3.1. Is the Universe Contracting?

It has been hypothesized that the observed effect depends on the enclosed mass. If the enclosed mass is increasing with each photon emitted, a blueshift is produced. With constant energy density of space, the enclosed mass is increasing with each photon emitted if the source and absorber are moving apart. Thus, a blueshift is expected (although it will be counteracted with the redshift produced with motion of objects, or universe’s expansion).

Conversely, if the universe is contracting, without increasing energy density, the enclosed mass should be decreasing with each photon emitted. Thus, a redshift would be produced instead of blueshift, even for otherwise relatively stationary sources. If, however, the contraction of the universe dominates on larger scales (just like dark energy), on smaller scales, for two objects moving apart, a blueshift would be produced instead (the effect depends solely on eclosed mass and photon mass/range, so as long as the enclosed mass is increasing with each new photon a blueshift is produced).

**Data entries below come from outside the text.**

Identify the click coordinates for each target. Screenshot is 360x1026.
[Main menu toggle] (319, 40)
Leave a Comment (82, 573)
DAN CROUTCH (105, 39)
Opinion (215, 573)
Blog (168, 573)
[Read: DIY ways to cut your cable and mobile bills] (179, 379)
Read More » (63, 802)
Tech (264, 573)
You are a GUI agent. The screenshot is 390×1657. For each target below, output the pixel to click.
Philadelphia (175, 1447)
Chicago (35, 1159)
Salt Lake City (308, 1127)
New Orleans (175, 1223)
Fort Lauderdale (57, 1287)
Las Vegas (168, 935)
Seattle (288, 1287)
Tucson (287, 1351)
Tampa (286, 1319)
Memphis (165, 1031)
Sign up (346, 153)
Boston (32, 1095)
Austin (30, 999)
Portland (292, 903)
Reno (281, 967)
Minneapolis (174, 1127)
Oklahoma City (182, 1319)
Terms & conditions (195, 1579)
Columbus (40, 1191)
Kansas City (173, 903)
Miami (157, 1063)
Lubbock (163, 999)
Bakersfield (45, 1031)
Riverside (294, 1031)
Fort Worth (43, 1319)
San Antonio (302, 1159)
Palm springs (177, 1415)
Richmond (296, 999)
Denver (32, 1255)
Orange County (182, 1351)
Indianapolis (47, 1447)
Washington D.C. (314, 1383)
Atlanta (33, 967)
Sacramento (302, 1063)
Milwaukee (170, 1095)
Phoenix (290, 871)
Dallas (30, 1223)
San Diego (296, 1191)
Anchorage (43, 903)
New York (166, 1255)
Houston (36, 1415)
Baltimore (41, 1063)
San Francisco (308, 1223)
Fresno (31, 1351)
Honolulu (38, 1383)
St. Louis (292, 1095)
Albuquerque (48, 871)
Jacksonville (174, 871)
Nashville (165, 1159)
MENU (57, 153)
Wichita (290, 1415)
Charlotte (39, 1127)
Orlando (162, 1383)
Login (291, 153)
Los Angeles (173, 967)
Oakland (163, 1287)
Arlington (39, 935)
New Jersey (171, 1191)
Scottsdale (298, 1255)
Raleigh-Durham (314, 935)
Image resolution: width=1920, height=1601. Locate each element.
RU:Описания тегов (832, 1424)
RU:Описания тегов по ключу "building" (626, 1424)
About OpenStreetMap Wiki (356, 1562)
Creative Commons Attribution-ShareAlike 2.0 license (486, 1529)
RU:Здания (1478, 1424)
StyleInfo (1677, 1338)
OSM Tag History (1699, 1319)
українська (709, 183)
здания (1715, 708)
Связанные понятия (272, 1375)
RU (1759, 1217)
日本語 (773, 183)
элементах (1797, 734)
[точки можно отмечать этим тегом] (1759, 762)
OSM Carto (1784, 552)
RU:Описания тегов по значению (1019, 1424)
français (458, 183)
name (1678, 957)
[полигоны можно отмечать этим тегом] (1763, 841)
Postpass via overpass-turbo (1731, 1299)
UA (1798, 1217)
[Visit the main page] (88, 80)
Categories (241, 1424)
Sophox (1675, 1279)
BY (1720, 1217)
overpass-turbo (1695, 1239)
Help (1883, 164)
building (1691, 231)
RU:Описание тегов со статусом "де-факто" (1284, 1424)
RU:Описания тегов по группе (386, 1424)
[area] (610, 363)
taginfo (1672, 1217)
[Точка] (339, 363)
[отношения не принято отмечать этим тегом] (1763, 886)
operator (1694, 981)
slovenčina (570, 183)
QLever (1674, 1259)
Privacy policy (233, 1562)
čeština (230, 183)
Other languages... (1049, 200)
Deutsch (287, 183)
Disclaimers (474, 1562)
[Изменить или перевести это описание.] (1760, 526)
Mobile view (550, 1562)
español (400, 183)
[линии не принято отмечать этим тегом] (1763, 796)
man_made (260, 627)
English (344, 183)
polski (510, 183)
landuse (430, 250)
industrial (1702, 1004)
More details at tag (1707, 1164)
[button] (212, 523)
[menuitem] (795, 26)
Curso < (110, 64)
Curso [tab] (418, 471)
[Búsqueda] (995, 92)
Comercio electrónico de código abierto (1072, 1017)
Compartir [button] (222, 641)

Note that, since this is effectively a gravitational frequency shift, it includes other relativistic effects, such as time dilation. If one now assumes there is no partial localization of photons during propagation (affecting enclosed mass), the observed increasing redshift with distance in the observable universe may have been misinterpreted. Instead of expanding, the universe may be actually contracting.

4. Conclusions

It has been shown that anomalous acceleration of deep-space spacecraft can be fully explained with massive photons propagating by the proposed mechanism, which also provides an alternative interpretation for the Schwarzschild radius of the observable universe - without excluding the established one. Additionally, the solution could potentially explain anomalous cosmological correlation and some other cosmological anomalies. While the ideas presented here may be considered highly speculative from the perspective of established science, they are based on more comprehensive works of the author. Since the anomalies of deep-space probes can be explained by conventional physics, this solution may even be considered as unnecessary. However, the proposed solution can solve multiple problems, some of which are still unexplained. Furthermore, while the detailed thermal modelling can explain probe anomalies, it has not been done for all spacecraft and has not been experimentally verified. Experimental verification of proposed solutions is desirable, as any deviation from conventional physics could have large implications for cosmology, astrophysics and particle physics. A deep-space probe, for example, designed in such way to minimize or rule out anisotropic thermal dissipation could provide an unambiguous confirmation or refutation of alternative solutions, so it would be useful even in the case the solution proposed here doesn’t hold up to scrutiny.